_Assigned task_
Please filter the data below down to the lines holding the string "computer".

_Source material_
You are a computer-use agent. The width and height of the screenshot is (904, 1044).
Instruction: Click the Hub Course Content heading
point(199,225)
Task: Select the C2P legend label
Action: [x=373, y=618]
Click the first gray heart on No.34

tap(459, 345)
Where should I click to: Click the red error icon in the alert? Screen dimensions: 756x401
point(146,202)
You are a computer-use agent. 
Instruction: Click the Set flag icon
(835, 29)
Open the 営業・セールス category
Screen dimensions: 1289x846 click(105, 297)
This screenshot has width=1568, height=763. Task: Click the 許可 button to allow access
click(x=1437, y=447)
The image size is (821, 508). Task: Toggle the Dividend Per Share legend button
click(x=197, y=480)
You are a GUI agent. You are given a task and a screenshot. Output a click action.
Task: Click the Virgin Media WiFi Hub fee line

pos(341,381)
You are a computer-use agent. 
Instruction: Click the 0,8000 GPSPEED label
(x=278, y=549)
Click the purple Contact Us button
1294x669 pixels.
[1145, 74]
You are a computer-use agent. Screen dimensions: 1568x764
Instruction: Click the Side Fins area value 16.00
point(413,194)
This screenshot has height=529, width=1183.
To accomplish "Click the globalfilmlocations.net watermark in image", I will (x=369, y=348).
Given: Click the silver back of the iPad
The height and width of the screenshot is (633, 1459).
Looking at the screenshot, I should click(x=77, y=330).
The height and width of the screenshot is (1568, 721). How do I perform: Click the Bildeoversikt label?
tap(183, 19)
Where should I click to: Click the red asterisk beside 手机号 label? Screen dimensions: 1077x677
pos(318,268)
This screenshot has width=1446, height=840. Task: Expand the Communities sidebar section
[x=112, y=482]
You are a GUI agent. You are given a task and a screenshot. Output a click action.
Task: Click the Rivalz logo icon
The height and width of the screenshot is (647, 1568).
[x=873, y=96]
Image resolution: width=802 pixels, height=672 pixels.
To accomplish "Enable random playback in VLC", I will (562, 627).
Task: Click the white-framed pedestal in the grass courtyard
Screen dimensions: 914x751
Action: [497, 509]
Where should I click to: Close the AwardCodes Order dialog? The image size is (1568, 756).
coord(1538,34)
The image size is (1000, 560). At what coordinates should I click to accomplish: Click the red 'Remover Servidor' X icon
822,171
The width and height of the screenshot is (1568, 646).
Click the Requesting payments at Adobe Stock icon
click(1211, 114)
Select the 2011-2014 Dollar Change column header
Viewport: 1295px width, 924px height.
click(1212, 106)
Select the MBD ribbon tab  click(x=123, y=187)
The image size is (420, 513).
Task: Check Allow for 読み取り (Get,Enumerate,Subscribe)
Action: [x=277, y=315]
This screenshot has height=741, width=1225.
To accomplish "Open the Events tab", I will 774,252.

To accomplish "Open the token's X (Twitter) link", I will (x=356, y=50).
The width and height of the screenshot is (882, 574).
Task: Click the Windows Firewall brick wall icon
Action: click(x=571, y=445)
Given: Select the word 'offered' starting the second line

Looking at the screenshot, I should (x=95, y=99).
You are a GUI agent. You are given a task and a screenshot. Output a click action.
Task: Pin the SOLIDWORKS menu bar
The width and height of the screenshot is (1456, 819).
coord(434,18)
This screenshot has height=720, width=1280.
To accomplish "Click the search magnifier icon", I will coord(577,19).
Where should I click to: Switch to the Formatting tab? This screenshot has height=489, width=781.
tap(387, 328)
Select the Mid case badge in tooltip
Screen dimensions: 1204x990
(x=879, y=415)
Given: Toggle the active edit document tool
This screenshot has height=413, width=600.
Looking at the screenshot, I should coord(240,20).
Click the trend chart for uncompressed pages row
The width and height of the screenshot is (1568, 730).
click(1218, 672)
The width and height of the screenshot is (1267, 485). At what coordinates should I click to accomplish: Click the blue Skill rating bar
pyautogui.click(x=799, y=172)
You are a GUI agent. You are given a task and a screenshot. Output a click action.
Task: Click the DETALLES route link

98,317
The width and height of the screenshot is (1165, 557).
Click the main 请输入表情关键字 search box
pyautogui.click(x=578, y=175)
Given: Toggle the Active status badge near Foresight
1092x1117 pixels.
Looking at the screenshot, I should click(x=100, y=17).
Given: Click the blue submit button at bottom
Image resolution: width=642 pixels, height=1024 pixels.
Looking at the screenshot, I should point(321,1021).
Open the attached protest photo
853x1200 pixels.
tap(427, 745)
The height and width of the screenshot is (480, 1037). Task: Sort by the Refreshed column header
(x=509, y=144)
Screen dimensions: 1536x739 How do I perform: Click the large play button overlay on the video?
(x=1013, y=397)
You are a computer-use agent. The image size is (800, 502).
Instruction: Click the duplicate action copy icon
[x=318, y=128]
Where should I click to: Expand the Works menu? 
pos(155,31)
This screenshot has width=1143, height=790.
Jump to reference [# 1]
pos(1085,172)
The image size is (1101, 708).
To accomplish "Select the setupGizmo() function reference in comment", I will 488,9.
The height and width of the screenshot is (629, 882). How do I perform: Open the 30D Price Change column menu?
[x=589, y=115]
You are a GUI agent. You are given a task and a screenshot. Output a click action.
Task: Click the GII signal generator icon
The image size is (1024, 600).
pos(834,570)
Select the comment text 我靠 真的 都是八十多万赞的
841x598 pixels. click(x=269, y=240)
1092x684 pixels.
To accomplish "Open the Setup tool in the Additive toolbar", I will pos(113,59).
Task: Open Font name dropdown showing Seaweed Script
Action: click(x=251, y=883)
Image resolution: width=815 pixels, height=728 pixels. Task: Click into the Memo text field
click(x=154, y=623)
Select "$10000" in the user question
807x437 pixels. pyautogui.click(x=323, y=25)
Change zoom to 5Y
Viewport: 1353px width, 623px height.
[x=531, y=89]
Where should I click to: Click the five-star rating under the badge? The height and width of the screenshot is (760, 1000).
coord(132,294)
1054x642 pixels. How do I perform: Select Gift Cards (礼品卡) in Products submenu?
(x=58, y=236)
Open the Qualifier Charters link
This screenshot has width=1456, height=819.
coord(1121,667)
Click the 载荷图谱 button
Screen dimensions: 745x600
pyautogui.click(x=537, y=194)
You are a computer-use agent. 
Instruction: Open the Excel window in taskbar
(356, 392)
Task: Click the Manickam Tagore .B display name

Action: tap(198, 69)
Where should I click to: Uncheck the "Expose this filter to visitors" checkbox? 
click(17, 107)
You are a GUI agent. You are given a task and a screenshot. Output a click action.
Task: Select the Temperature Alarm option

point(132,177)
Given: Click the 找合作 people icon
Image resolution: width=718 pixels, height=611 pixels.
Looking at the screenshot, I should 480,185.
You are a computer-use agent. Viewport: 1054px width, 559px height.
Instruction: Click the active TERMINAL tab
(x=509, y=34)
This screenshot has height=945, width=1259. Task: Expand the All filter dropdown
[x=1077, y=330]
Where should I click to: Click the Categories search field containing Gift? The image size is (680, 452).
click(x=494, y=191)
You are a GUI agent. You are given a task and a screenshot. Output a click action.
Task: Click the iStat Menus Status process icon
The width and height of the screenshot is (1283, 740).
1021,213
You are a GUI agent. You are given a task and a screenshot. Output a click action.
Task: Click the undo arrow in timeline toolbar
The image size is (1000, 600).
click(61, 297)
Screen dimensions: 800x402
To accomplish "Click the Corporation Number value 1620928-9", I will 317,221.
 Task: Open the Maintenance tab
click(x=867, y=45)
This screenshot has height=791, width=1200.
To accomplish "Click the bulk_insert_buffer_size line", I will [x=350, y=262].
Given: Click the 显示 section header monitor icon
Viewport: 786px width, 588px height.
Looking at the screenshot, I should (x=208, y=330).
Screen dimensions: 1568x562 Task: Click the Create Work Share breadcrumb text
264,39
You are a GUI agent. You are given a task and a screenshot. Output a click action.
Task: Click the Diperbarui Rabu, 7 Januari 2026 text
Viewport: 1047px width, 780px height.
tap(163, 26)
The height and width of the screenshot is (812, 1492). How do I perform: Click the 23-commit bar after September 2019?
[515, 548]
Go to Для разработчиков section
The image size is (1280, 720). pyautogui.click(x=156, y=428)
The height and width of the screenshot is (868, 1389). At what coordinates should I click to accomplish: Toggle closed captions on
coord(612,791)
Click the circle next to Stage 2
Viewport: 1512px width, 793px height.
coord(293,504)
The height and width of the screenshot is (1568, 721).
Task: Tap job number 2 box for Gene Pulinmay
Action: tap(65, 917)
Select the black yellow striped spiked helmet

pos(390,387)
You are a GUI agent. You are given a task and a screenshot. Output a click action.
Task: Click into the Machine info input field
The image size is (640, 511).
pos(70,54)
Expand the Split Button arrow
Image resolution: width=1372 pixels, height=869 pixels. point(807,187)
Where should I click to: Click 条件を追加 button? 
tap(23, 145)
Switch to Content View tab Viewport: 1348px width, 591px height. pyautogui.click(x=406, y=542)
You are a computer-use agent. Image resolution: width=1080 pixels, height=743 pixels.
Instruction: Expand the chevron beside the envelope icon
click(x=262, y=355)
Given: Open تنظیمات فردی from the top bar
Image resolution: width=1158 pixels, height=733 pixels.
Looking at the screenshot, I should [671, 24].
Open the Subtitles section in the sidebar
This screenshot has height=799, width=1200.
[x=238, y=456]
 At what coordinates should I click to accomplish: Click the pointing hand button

_Task answer_
You are a computer-use agent. The width and height of the screenshot is (904, 1044).
You are a computer-use agent. 
You are a computer-use agent. 
You are a computer-use agent. Screen dimensions: 1568x764
You are a computer-use agent. The image size is (800, 502).
You are a computer-use agent. 
You are a computer-use agent. Viewport: 1054px width, 559px height.
You are a computer-use agent. Image resolution: width=1080 pixels, height=743 pixels.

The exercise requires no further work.